Years passed. Winters came and went. Grandfather’s donation page saw no more additions. I was taller and older. One early morning, the bell rang. I opened the little window on the main door and was greeted by three white buttons. It took me just a second to recollect who they belonged to. I opened the door and announced Achyutbhavaji’s arrival. “How are you my child?” he asked and I smiled at him, strangely happy to see him again. He was in his usual spotless dhoti-kurta. There was one addition. A cloth bag, a jhola, that hung on his right shoulder. Grandmother was cooking. She turned and knitted her eyebrows, her face a mixture of surprise and caution. As Achyutbhavaji sipped the coffee that Grandmother served him, I noticed that the plastic buttons on his kurta looked different. They were emitting a golden light. Savouring the dregs, he emptied the large steel glass, and placed it on the peg table, standing next to the sofa. Slowly, with a deliberation uncharacteristic of him, he brought out a weathered diary. Nesting between its pages sat a long, brown envelope. As he pulled it out and offered it to Grandfather, his spine stretched, his neck lengthened and he grew taller and larger. “What is this, Achyut?” Grandfather asked. “Please take it. I should have returned it long back, but what can one do against misfortune?” he replied.

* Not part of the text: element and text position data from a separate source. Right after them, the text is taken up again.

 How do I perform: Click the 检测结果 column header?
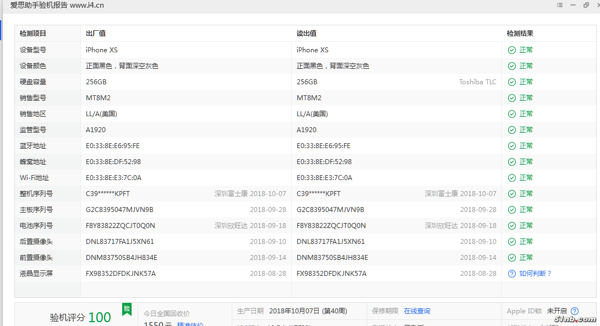(520, 34)
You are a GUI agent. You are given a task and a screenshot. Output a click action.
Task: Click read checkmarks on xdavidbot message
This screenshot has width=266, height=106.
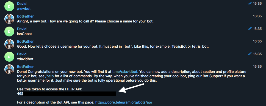tap(250, 54)
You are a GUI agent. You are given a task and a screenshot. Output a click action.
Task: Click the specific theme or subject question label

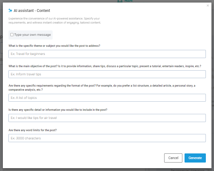coord(55,46)
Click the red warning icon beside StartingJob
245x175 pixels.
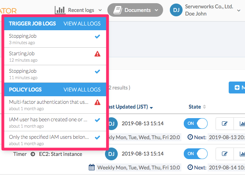97,54
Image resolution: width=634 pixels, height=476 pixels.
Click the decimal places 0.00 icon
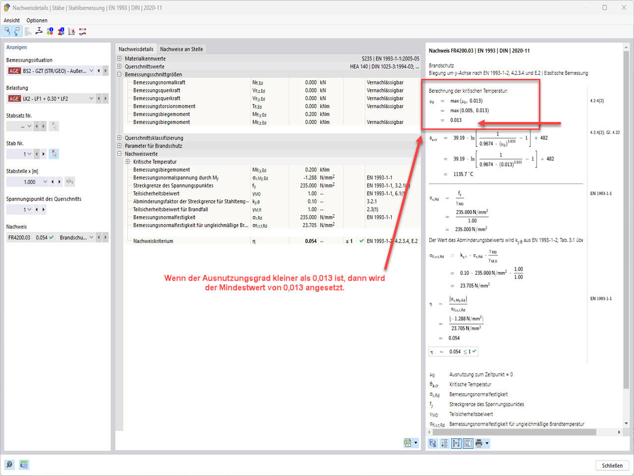[23, 465]
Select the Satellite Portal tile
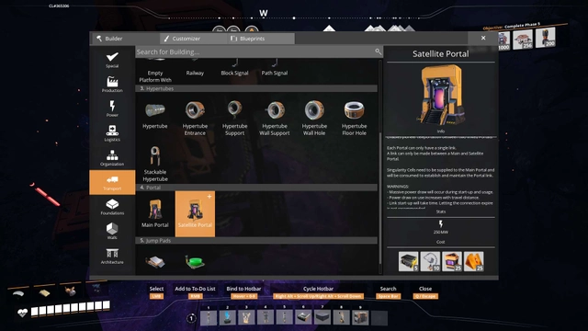Screen dimensions: 588x331 click(195, 213)
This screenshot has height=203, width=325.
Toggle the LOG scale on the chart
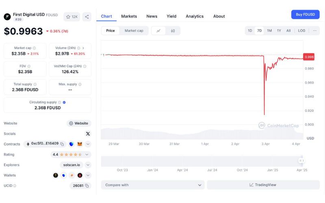[301, 30]
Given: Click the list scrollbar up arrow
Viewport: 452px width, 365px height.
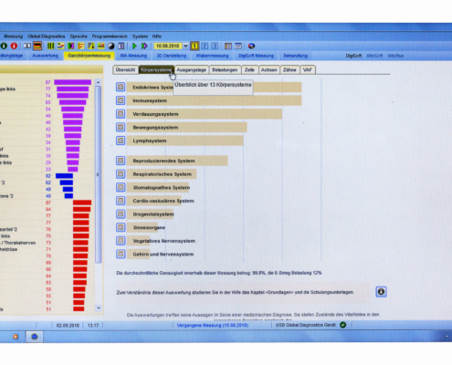Looking at the screenshot, I should coord(98,82).
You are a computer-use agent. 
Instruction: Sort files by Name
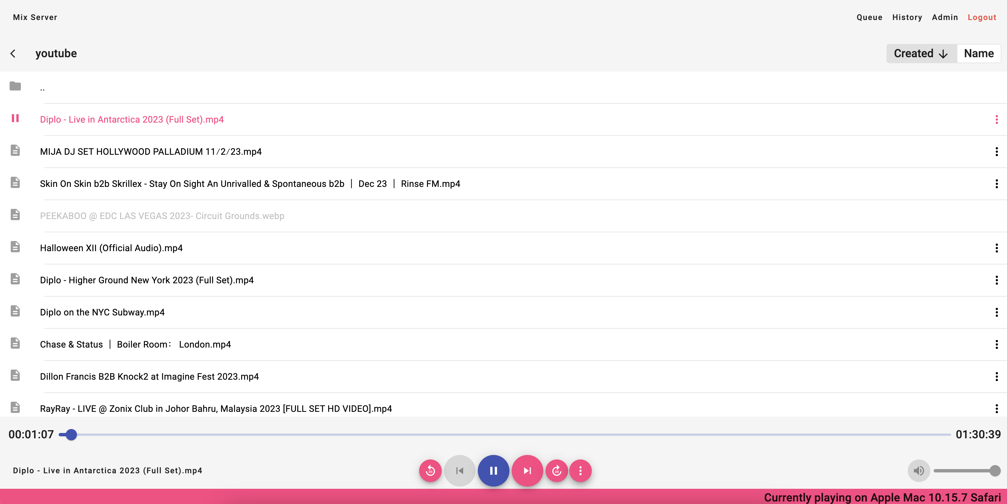(978, 54)
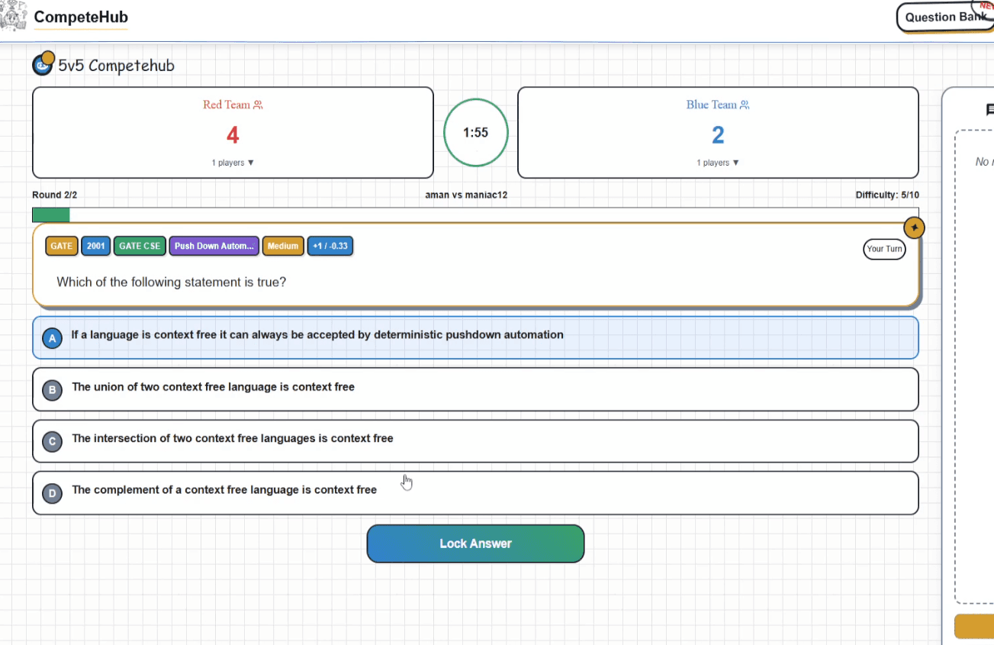Click the Blue Team people icon
The height and width of the screenshot is (645, 994).
point(744,105)
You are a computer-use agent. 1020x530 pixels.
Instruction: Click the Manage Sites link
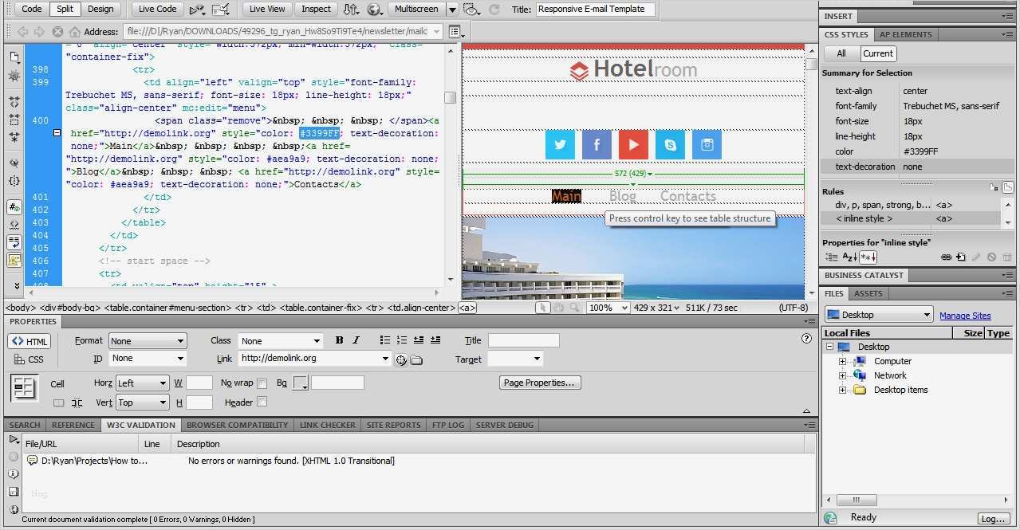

As Grandfather opened the envelope, Achyutbhavaji leaned forward, his torso folding into two bony segments, and held the open diary before Grandfather’s eyes. “Every paisa I took from you, it’s all written here. You are a kind man. Like God, you helped me,” he sobbed and wiped his eyes with the corner of his dhoti. By then, Grandfather had checked the contents of the envelope. Before he could react, Grandmother said, “Bhavaji, we cannot accept the money. Please take it back.” Grandfather thrust the envelope back into Achyutbhavaji’s bag, even as he tried to stop him.
“I won the lottery. Twenty-five thousand rupees,” he explained. “I was tired of borrowing and begging. One day, I bought three tickets from the Maharashtra Rajya Lottery stall. I prayed hard. God took mercy on me. This was the last debt I wanted to repay. I can die in peace now,” he said and rose. The sun shone brighter on his face. “You should have taken the money,” he repeated, as Grandfather saw him to the door, and Grandmother waved him goodbye. We had no visitors that winter.